Instruções da tarefa ->
No texto sobre o novo paladar, em qual bomba do posto de gasolina o carro é sempre estacionado?
=== Bloco de texto ===
Um novo paladar

Há coisas na vida que são imutáveis. Passam as horas, os dias, semanas, meses, anos, e continuam ali, intactas, intocáveis. Por exemplo, o posto de gasolina onde abasteço. É o mesmo há anos. Programo toda a minha vida automotiva para que isso não mude tão cedo. E digo mais: encosto sempre na bomba sete. O protocolo é sempre igual. Mesmo que o posto esteja vazio, é na bomba sete que estaciono. Desligo o carro. Tiro a chave. Oi, tudo bem? Tudo bem. Completa, por favor. Gasolina comum. É bomba sete, né? Sempre pergunto o número da bomba, mesmo sabendo que é sempre o mesmo. Passo o cartão, pago a conta e vou embora. Tanque cheio e a praxe cumprida. Há coisas na vida que não precisam mudar.

Bueno, mas há outras que mudam.

E mudam pra valer. Para contextualizar o que virá a seguir, precisarei que você pare a leitura por aqui e acesse ESTE LINK. Leia este texto escrito em novembro de 2012 e só então assentiremos em conjunto que, sim, mudanças drásticas ocorreram de lá para cá.
Estou virando um comedor de sushi, essa é a verdade. Estou viciando nessa culinária que sempre me pareceu tão inóspita. Abri minha mente e domestiquei meu paladar, comecei do jeito certo e, valha-me Deus, às vezes chego a sonhar que estou comendo sushi. Sinto desejo como se uma mulher grávida fosse. Logo eu, que sempre fugi das modinhas como o diabo foge da cruz, que sempre fui maledicente com sushi, Deus me livre peixe cru, isso não presta e talicoisa. Pois é, dei o braço a torcer. E é bom uma barbaridade.
=== Dados fornecidos ===
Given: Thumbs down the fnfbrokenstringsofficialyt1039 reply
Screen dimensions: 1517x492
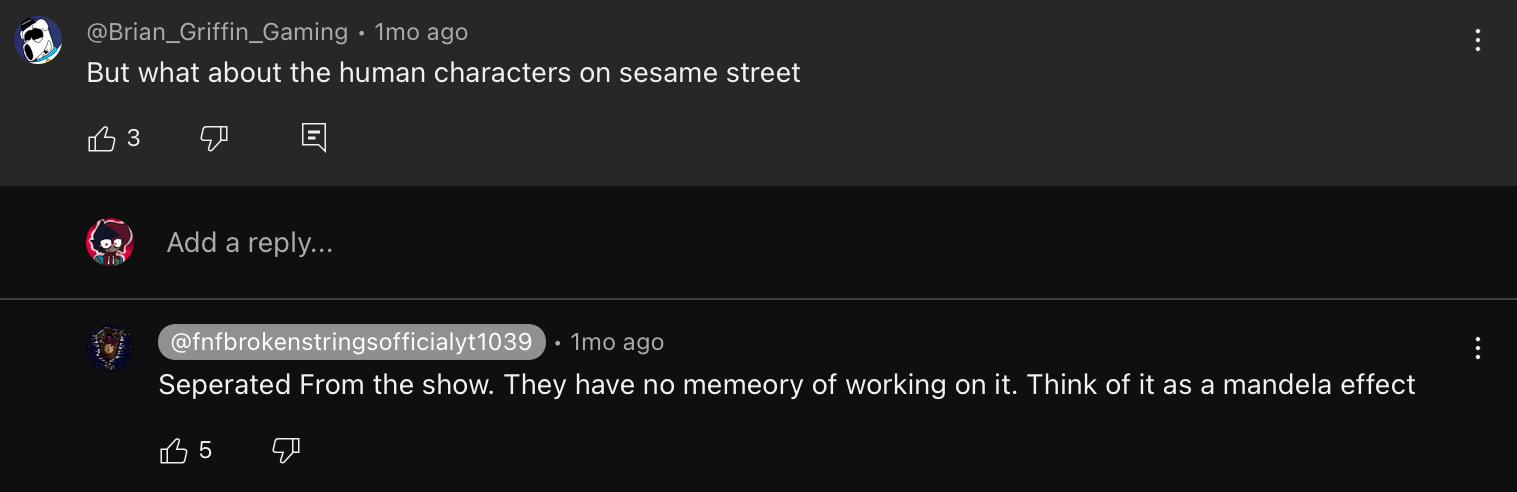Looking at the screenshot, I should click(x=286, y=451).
===
=== Dados fornecidos ===
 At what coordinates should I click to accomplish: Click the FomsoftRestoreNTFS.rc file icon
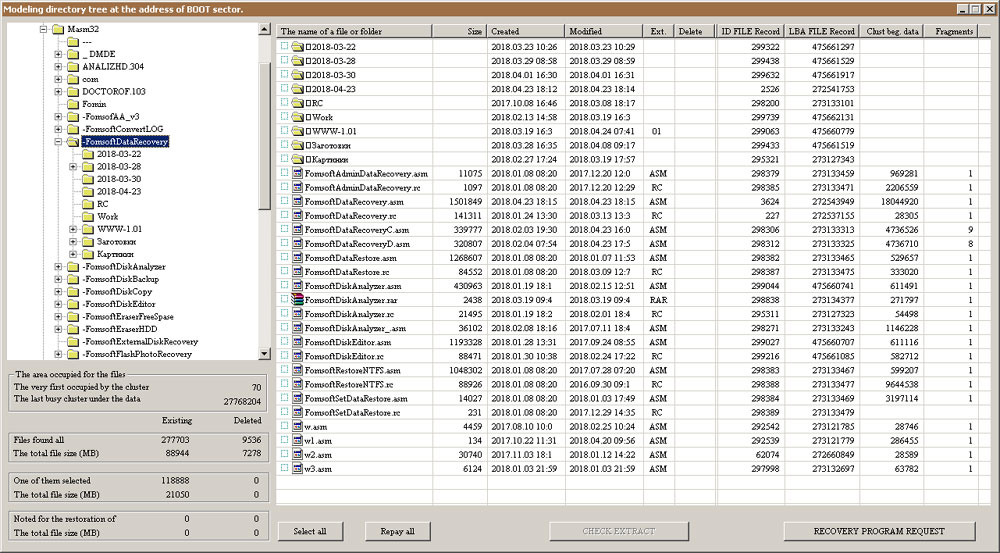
===
=== Dados fornecidos ===
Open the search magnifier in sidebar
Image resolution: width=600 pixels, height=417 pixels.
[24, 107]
===
Resposta da tarefa ->
Na bomba sete.